That fallback to on_event is the generic event sink - useful when you want one funnel for many alert types but harder to read at scale. Prefer named callbacks unless the actor genuinely wants a single event handler.

System access

Actors have direct attribute access to core system components:

Property	Description
`self.cache`	Shared state for instruments, orders, positions, custom
`self.portfolio`	Portfolio state (equity, net exposure, P&L queries)
`self.clock`	Current time + timer/alert scheduling
`self.log`	Structured logging (non-blocking MPSC channel underneath)
`self.msgbus`	Publish/subscribe to custom messages

A few invariants worth remembering:

Cache writes are not the Actor’s job. The DataEngine writes to Cache before publishing on the bus (cache-then-publish). An Actor’s handler can rely on self.cache.bar(bar_type) returning the bar that triggered on_bar() - there is no race.
Logs are non-blocking.
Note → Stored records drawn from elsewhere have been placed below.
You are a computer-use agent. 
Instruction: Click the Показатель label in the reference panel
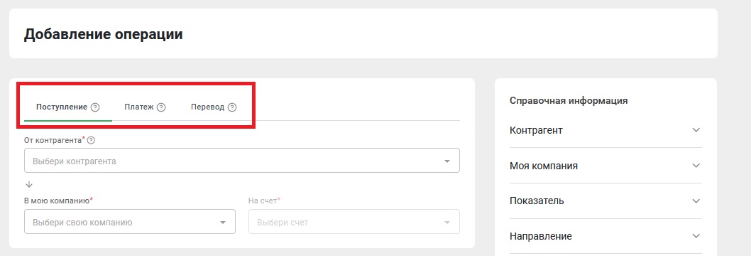[537, 201]
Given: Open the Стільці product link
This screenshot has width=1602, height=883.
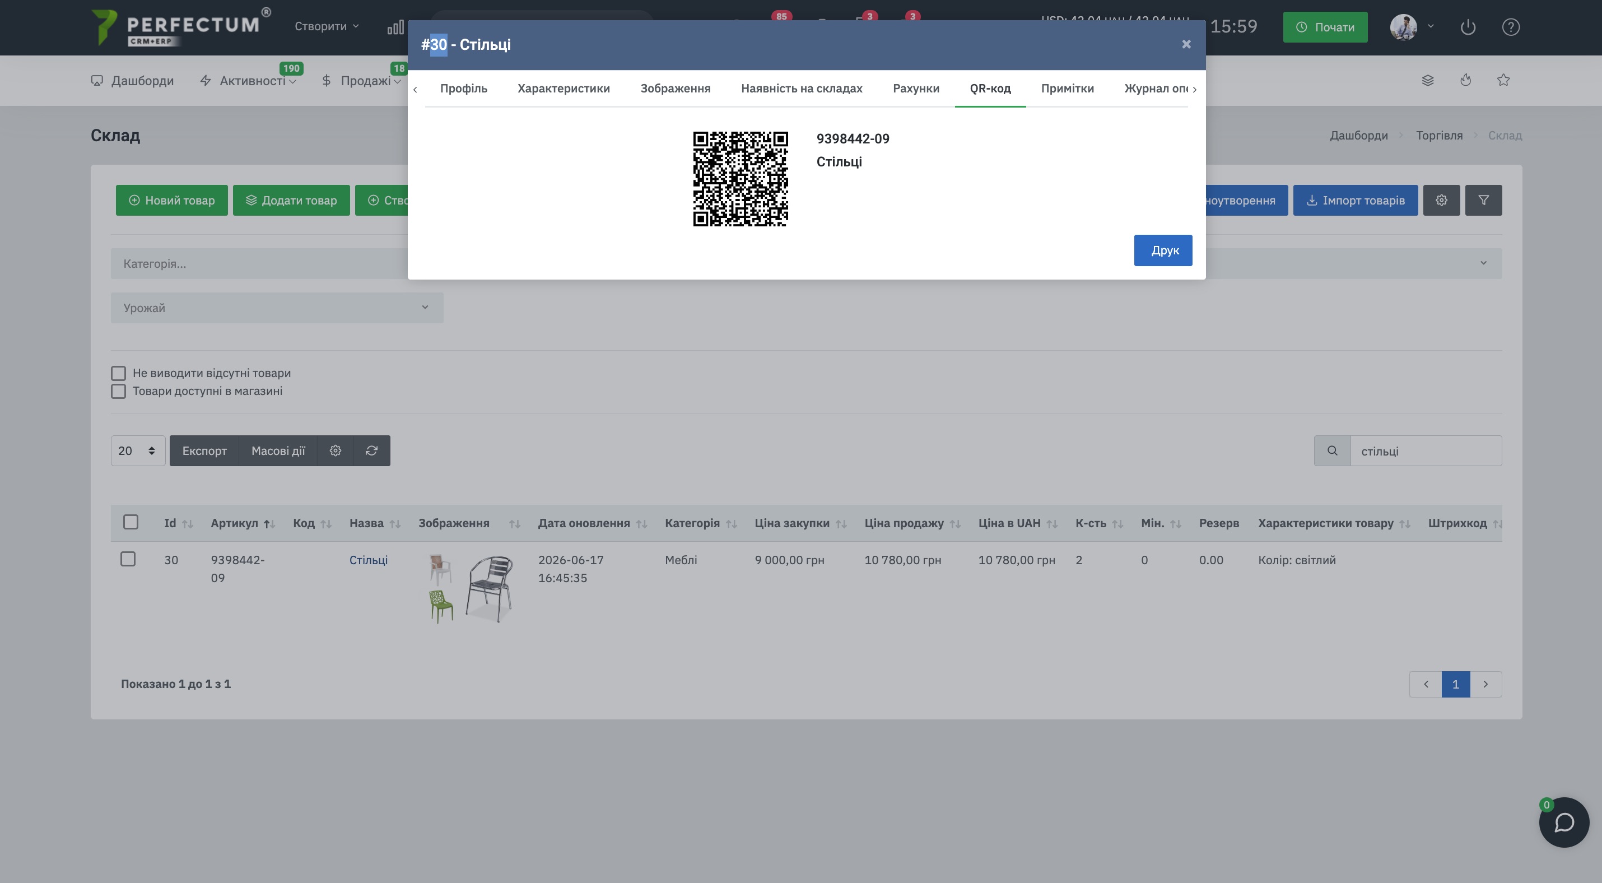Looking at the screenshot, I should click(368, 560).
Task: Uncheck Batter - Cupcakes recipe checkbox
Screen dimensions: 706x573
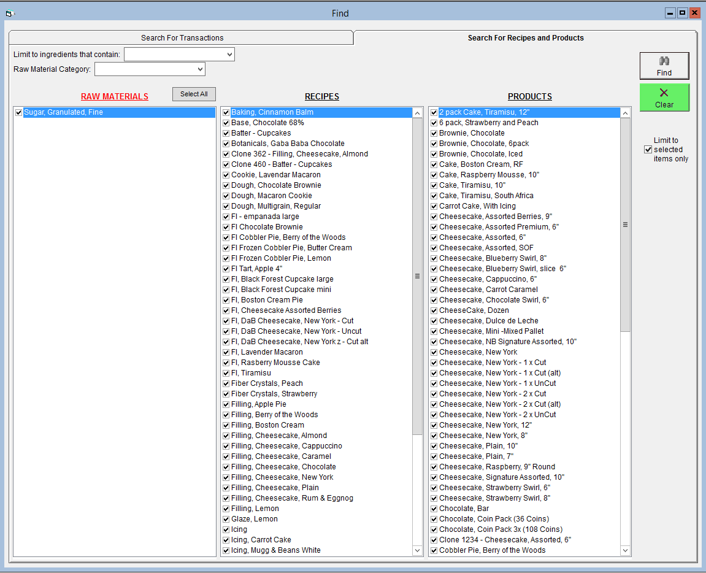Action: (226, 133)
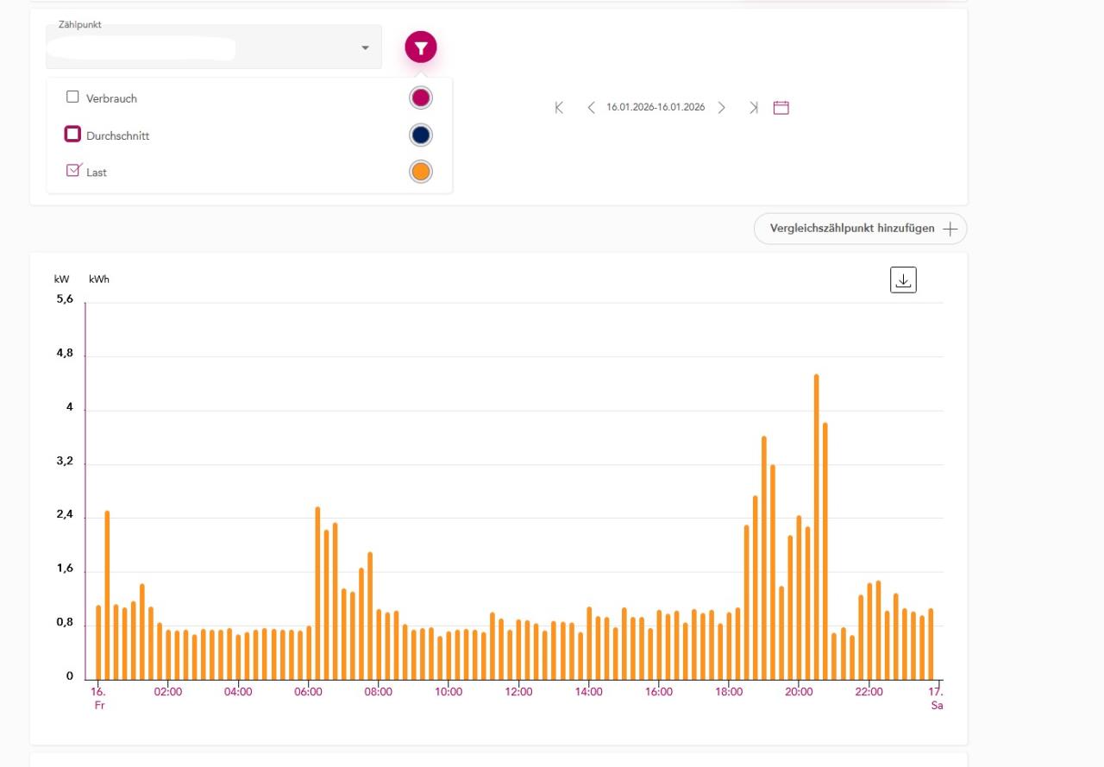
Task: Uncheck the Last checkbox
Action: [x=72, y=171]
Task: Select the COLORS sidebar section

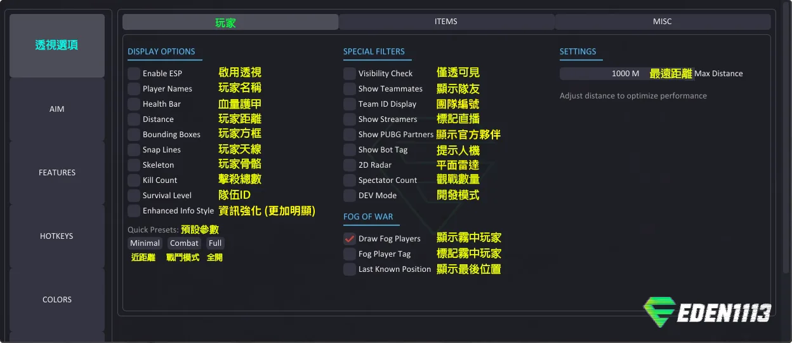Action: coord(57,300)
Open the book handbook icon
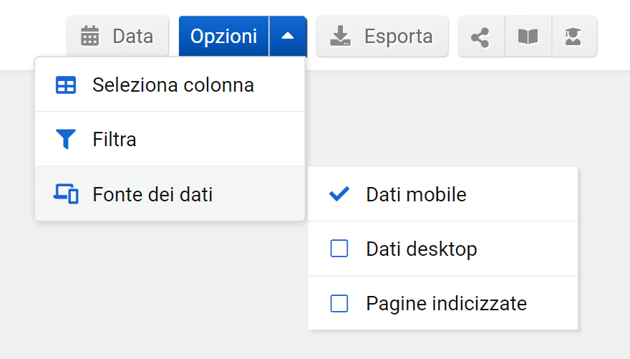The image size is (630, 359). (528, 37)
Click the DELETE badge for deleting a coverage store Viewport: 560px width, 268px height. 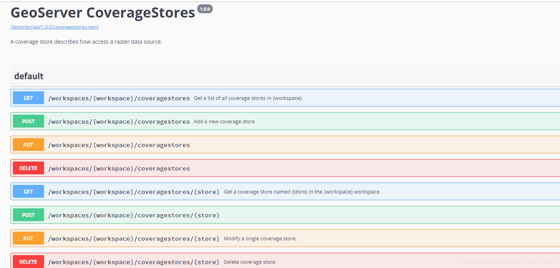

The log subsystem has an MPSC channel to a separate thread, so heavy logging in on_bar does not stall the deterministic single-threaded core.
Portfolio queries are read-only from an Actor. Actor cannot alter positions; Strategy does that via order submission, and the ExecutionEngine flows the resulting fills into Portfolio.
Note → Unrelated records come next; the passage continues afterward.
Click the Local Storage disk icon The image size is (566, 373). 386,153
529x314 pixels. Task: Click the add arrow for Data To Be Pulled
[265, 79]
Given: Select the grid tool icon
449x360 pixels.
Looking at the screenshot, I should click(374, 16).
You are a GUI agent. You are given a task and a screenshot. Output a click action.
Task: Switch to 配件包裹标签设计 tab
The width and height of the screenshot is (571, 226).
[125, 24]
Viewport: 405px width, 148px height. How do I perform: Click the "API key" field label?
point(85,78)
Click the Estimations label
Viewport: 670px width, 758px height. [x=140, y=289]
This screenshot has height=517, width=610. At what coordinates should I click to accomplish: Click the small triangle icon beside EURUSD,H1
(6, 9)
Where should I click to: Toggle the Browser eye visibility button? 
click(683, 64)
Data handling and callbacks

Nautilus distinguishes historical vs real-time data flows explicitly, and the handler routing is different:

Historical data (from request_*()) → on_historical_data()
Real-time data (from subscribe_*()) → specific handler like on_bar(), on_quote_tick(), on_trade_tick(), etc.

The full mapping (every method an Actor can call and the handler each ends up at):

Operation	Category	Handler
`subscribe_data()`	Real-time	`on_data()`
`subscribe_instrument()`	Real-time	`on_instrument()`
`subscribe_instruments()`	Real-time	`on_instrument()`
`subscribe_order_book_deltas()`	Real-time	`on_order_book_deltas()`
`subscribe_order_book_depth()`	Real-time	`on_order_book_depth()`
`subscribe_order_book_at_interval()`	Real-time	`on_order_book()`
`subscribe_quote_ticks()`	Real-time	`on_quote_tick()`
`subscribe_trade_ticks()`	Real-time	`on_trade_tick()`
`subscribe_mark_prices()`	Real-time	`on_mark_price()`
`subscribe_index_prices()`	Real-time	`on_index_price()`
`subscribe_bars()`	Real-time	`on_bar()`
`subscribe_funding_rates()`	Real-time	`on_funding_rate()`
`subscribe_instrument_status()`	Real-time	`on_instrument_status()`
`subscribe_instrument_close()`	Real-time	`on_instrument_close()`
`subscribe_option_greeks()`	Real-time	`on_option_greeks()`
`subscribe_option_chain()`	Real-time	`on_option_chain()`
`subscribe_order_fills()`	Real-time	`on_order_filled()`
`subscribe_order_cancels()`	Real-time	`on_order_canceled()`
`request_data()`	Historical	`on_historical_data()`
`request_order_book_deltas()`	Historical	`on_historical_data()`
`request_order_book_depth()`	Historical	`on_historical_data()`
`request_order_book_snapshot()`	Historical	`on_historical_data()`
`request_instrument()`	Historical	`on_instrument()`
`request_instruments()`	Historical	`on_instrument()`
`request_quote_ticks()`	Historical	`on_historical_data()`
`request_trade_ticks()`	Historical	`on_historical_data()`
`request_bars()`	Historical	`on_historical_data()`
`request_aggregated_bars()`	Historical	`on_historical_data()`
`request_funding_rates()`	Historical	`on_historical_data()`

Mixed historical + real-time example

Canonical pattern for hydrating state at startup and then consuming live updates:

from nautilus_trader.common.actor import Actor
from nautilus_trader.config import ActorConfig
from nautilus_trader.core.data import Data
from nautilus_trader.model import Bar, BarType
from nautilus_trader.model import ClientId, InstrumentId
 
class MyActorConfig(ActorConfig):
    instrument_id: InstrumentId  # e.g. "AAPL.XNAS"
    bar_type: BarType            # e.g. "AAPL.XNAS-1-MINUTE-LAST-EXTERNAL"
 
class MyActor(Actor):
    def __init__(self, config: MyActorConfig) -> None:
        super().__init__(config)
        self.bar_type = config.bar_type
 
    def on_start(self) -> None:
        # Historical hydration → on_historical_data()
        self.request_bars(
            bar_type=self.bar_type,
            start=None,
            end=None,
            callback=None,
            update_catalog_mode=None,
            params=None,
        )
        # Live feed → on_bar()
        self.subscribe_bars(
            bar_type=self.bar_type,
            client_id=None,
            params=None,
        )
 
    def on_historical_data(self, data: Data) -> None:
        if isinstance(data, Bar):
            self.log.info(f"Received historical bar: {data}")
 
    def on_bar(self, bar: Bar) -> None:
        self.log.info(f"Received real-time bar: {bar}")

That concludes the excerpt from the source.